The Social Services Regulation Amendment (Child Safety, Complaints and Worker Regulation) Bill 2025 has passed through the Victorian Lower House, and will be introduced to the Upper House by the end of the year. The bill will transfer functions from the Victorian Disability Worker Commission, which currently provides specialised and independent expertise on a range of issues affecting people with disability and disability workers, to the Social Services Regulator. 

Community legal centres and disability advocates are deeply concerned about the impact the bill will have on the disability sector. The disability community was not consulted on this bill.

The Victorian Disability Worker Commission’s primary purpose is to protect people with disability by improving the quality and safety of disability services by setting standards, registering workers, and investigating complaints. Key functions include creating a Code of Conduct for workers and taking action against workers who pose a risk to people with disabilities.

The Victorian Disability Worker Commission has played a vital role in championing the rights of people with disabilities, ensuring that their voices are heard and that their unique needs are met with tailored solutions. The proposed closure of the Commission and takeover of functions by the Social Services Regulator will deny the disability community the expertise of the commission and access to the Commission’s complaint system that they trust.
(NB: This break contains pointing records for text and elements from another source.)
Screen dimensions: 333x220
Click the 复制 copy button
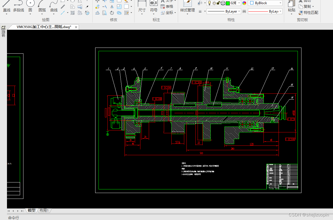pyautogui.click(x=306, y=7)
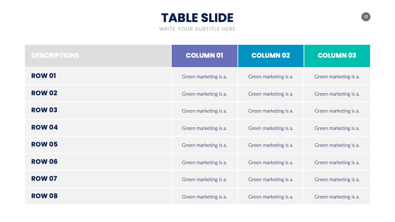Viewport: 395px width, 222px height.
Task: Select the ROW 06 label
Action: point(44,162)
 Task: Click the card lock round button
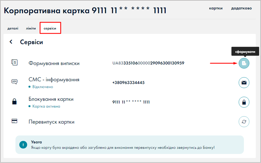coord(244,102)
We believe that the Social Services Regulator, while important in its own right, does not possess the same depth of specialised knowledge nor the direct connection to disability communities that the Commission has carefully built over the years. There is also concern that the Social Servies Regulator has a record of poor enforcement, low accountability, and a lower benchmark for the minimum standard of care.
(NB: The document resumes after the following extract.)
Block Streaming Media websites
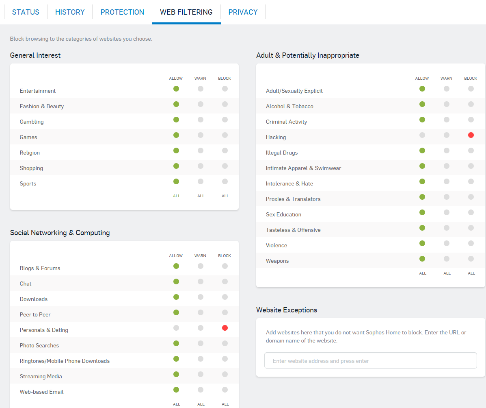 225,374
Our fear is that centralising functions under the Social Services Regulator could lead to less effective service delivery, loss of disability-specific expertise, and weakened safeguards.

We’re calling on the Victorian Government to withdraw this clause of the bill until a full review of the Social Services Regulator has been completed. We also ask that the government consults and works with the disability sector and people with lived experience through their representative organisations to implement a more robust disability specific regulator with independent oversight that is able to effectively enforce standards, and ensure transparent accountability.

Louisa Gibbs, CEO at the Federation said: “The Disability Worker Commission has both the lived experience and the expertise to regulate the disability worker sector, improving safety and ensuring that high standards of care are met. Our disability community deserves to have their interests safeguarded by an organisation that truly understands and represents them, and that organisation is the Victorian Disability Working Commission.

“Shifting regulatory powers to the Social Services Regulator overlooks the unique experiences and needs of people living with disability. We urge the government to consult with disability representative organisations and community legal centres that work with people living with disability before pushing through any legislations that risks reducing the standards of care available for people with disability.”

Charlotte Jones, CEO at Mental Health Legal Centre said: “Our clients often live with complex mental health conditions alongside disability, increasing the need for strong and transparent safeguards. Diluting the independence and expertise of the Disability Worker Commission risks leaving these individuals without the strong protections they need. We urge the government to prioritise specialised regulation that understands the intersection of mental health and disability, rather than centralising oversight in a body with less accountability and less connection to lived experience.”

Julie Phillips, CEO at Disability Discrimination Legal Service said: “The royal commission said people with disabilities are being treated differently than other sectors of society, are much more susceptible to violence, abuse and neglect, and that’s why their recommendation was that we need a regulator that is specifically for people with disabilities.

“It’s been very disappointing, the misleading of parliamentarians and the public about how we have been involved when we have not.”